NUTRITION
July 17, 2013

Iron Deficiency's Lasting Impact

Babies with low iron run the risk of a range difficulties that persist into adulthood, even when treated.

Iron deficiency is the most common nutritional deficiency in the world. Highly prevalent in developing countries, it is the only nutrient deficiency that remains common in industrialized countries as well.

Iron deficiency often affects infants and pregnant women. Most seriously, its effects in infancy and childhood seem to follow a person into adulthood, even after the deficiency has been corrected.

The long-term consequences of early iron deficiency can lead to poor life outcomes for the individual and an unfavorable impact on society. A recent study which looked at the lives of people who had been deficient, uncovered the sorts of problems that appear to follow in its wake. The costs appear to be very great.

Diagnosing and treating iron deficiency as soon as it is detected in children is crucial. When iron is lacking, hemoglobin cannot be produced, and the red blood cells are unable to deliver adequate oxygen to the tissues of the body.

Iron-deficient infants from a working class neighborhood in Costa Rica were treated and followed into adulthood. Researchers checked the participants every five years and did a final assessment at about age 25 when they interviewed the now adult "children" who had been treated for iron deficiency to determine what effects iron deficiency may have had on their lives.

Even after their iron deficiency as children was corrected, many of the adults experienced poor life outcomes. At an average age of 25, 42% of the participants had not completed secondary school and 68% were not currently attending any school or receiving any kind of job training. Forty percent had children even though about a third were unemployed.

Among those who developed chronic iron deficiency, 67 percent did not complete secondary school, 84 percent were not enrolled in any type of school or job training program, and 25 percent were unemployed. This group rated their emotional health (such as feelings of anxiety, depression, detachment, and disassociation) worse, and 83 percent never married.

These observational outcomes indicate that the iron-deficient children run the risk of becoming poorly functioning adults. The researchers believe that their poor emotional health and lack of long-term goals and achievement resulted from their childhood iron deficiency.

Iron is an essential mineral, which is required for the body to function correctly. It is found in the blood where it is an important part of the cells that carry oxygen throughout the body. When iron is lacking, hemoglobin cannot be produced and the red blood cells are unable to deliver adequate oxygen to the tissues of the body.

People who lack iron in their diet can develop anemia, the last stage of iron deficiency, which leads to various health problems, all of which result from a lack of oxygen in the blood and body tissues. Earlier stages of iron deficiency have no symptoms so blood tests are necessary to measure the levels of iron in the body.

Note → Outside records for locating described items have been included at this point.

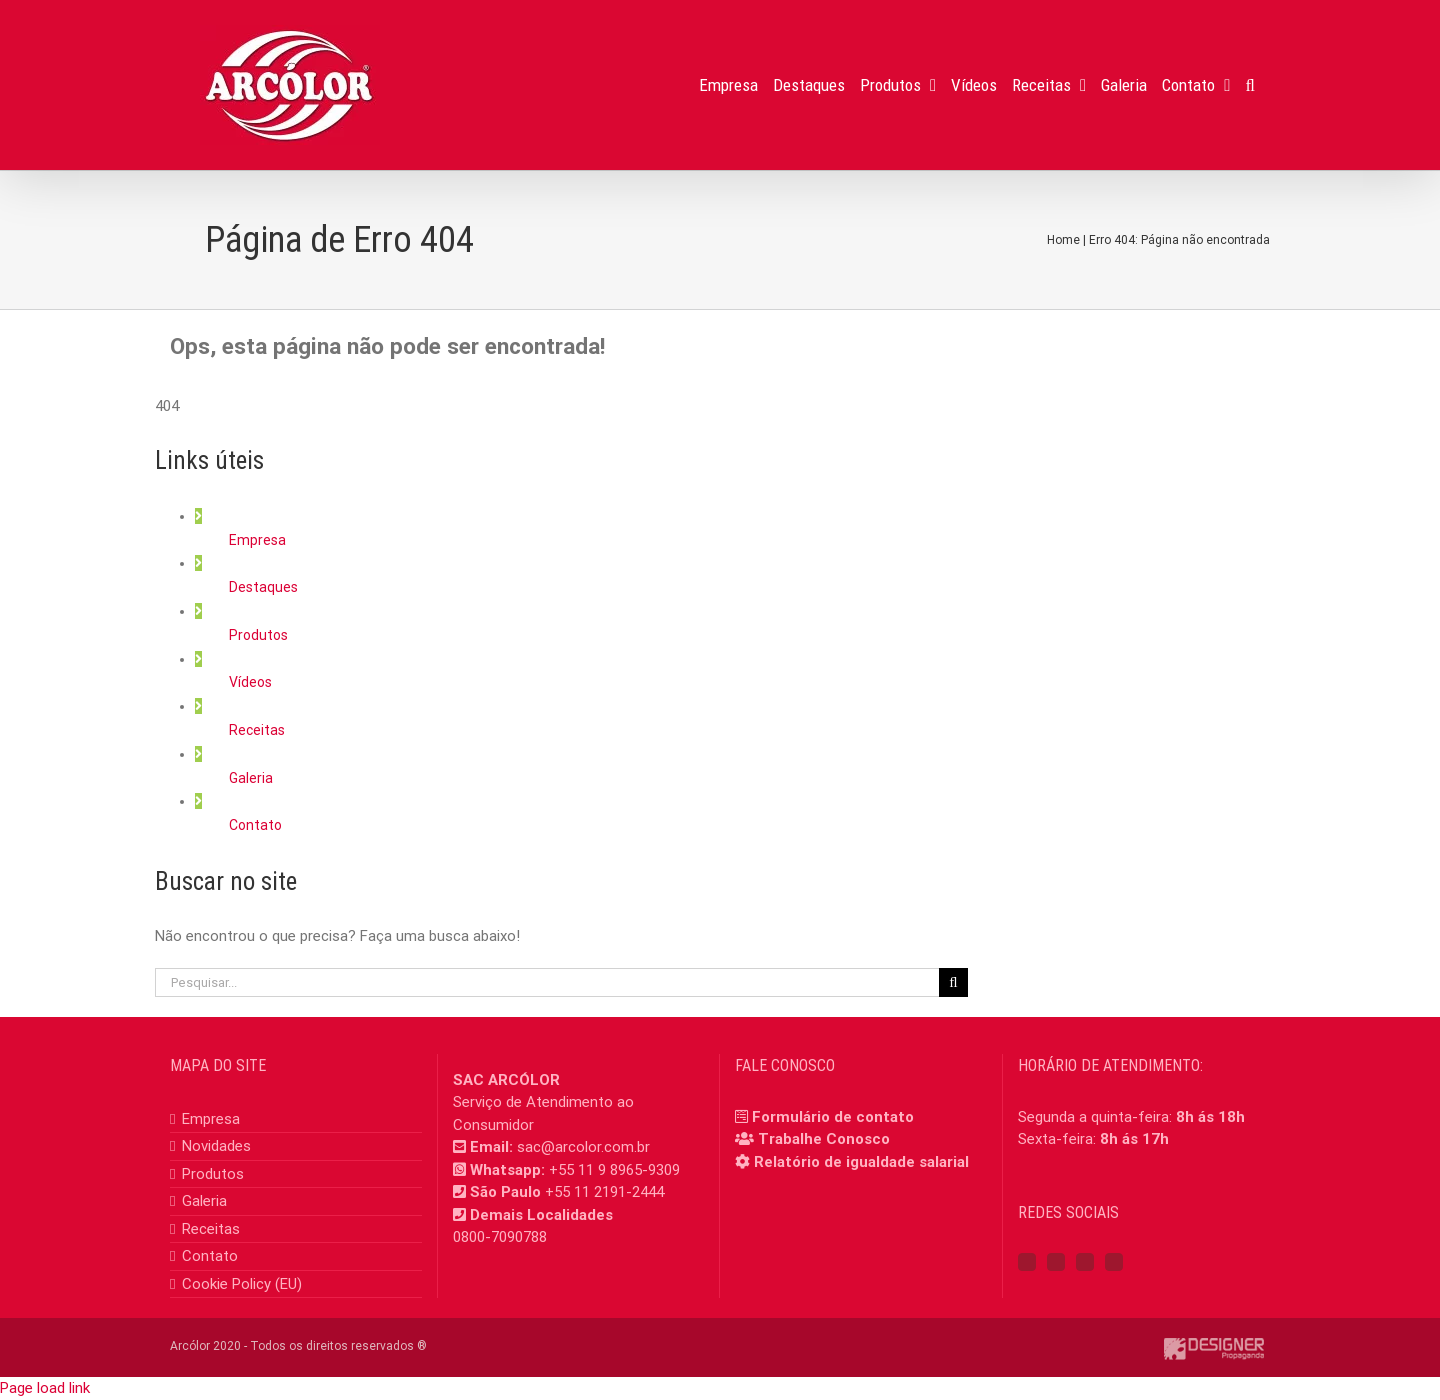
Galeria (251, 778)
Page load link (45, 1388)
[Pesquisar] (953, 982)
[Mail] (1114, 1262)
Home (1063, 240)
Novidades (216, 1146)
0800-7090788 (500, 1237)
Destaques (263, 587)
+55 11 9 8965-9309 (614, 1170)
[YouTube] (1085, 1262)
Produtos (258, 635)
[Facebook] (1027, 1262)
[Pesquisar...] (547, 982)
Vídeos (250, 682)
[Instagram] (1056, 1262)
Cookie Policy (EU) (242, 1284)
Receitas (257, 730)
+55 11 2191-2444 (604, 1192)
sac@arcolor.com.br (583, 1147)
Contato (255, 825)
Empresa (257, 540)
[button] (1250, 85)
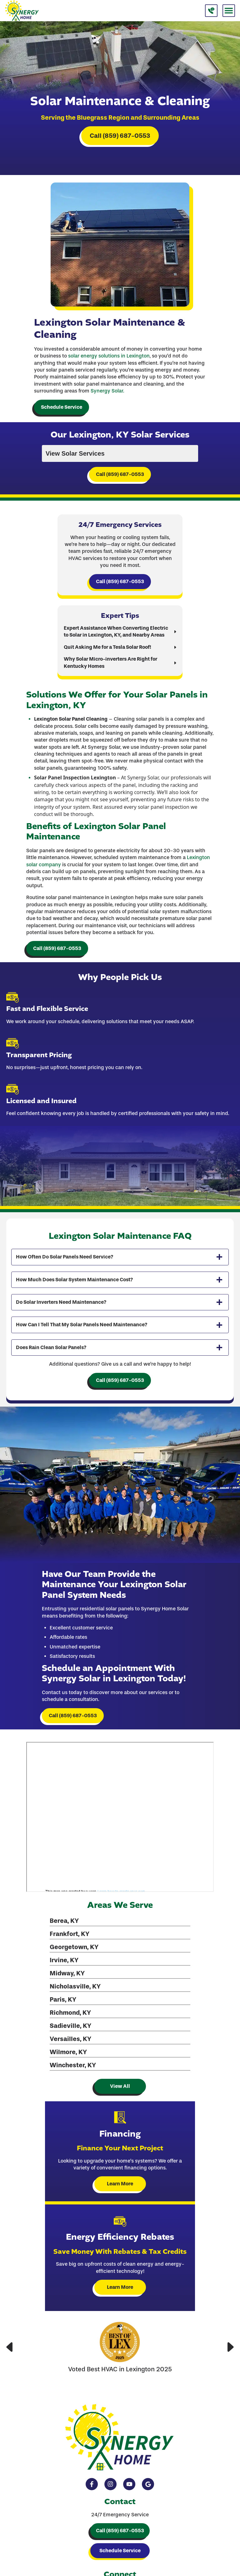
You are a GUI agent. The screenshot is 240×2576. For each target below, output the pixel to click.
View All (120, 2086)
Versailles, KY (70, 2038)
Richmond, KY (70, 2012)
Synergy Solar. (107, 391)
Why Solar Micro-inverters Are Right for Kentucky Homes (110, 662)
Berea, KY (64, 1920)
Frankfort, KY (69, 1933)
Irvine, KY (64, 1960)
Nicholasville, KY (75, 1986)
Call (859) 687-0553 (120, 135)
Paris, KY (63, 1999)
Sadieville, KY (70, 2025)
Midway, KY (67, 1973)
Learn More (120, 2184)
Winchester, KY (73, 2065)
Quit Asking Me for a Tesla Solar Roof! (107, 647)
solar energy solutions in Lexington (109, 356)
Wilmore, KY (68, 2051)
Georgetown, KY (74, 1946)
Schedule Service (61, 407)
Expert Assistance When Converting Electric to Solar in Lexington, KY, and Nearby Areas (116, 631)
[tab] (120, 1257)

A lack of iron in children can manifest itself as fatigue, weakness, headache, poor school performance, an inability to maintain body temperature in a cold environment, behavioral changes, decreased immunity, and more frequent infections.

Iron deficiency in children may be present for months before it is identified. Diagnosing and treating iron deficiency as soon as it is detected in children is crucial. A lack of iron in children can manifest itself as fatigue, weakness, headache, poor school performance, an inability to maintain body temperature in a cold environment, behavioral changes, decreased immunity, and more frequent infections.

Iron deficiency can negatively affect growth and development of both the mind and body of a child. It can also lead children to develop pica, a craving for non-food items like paint, dirt, or starch. In turn, this can contribute to more nutrient deficiencies and health problems.

The observations from this study do not prove that iron deficiency causes poor functioning, but the researchers believe they may show the long-term economic impact of iron deficiency in infants and children. According to the researchers, “If replicated in larger samples, these adverse outcomes [from iron deficiency] represent a substantial loss of human potential that is sad for the individual and detrimental for society.”

The study was published in The Journal of Pediatrics.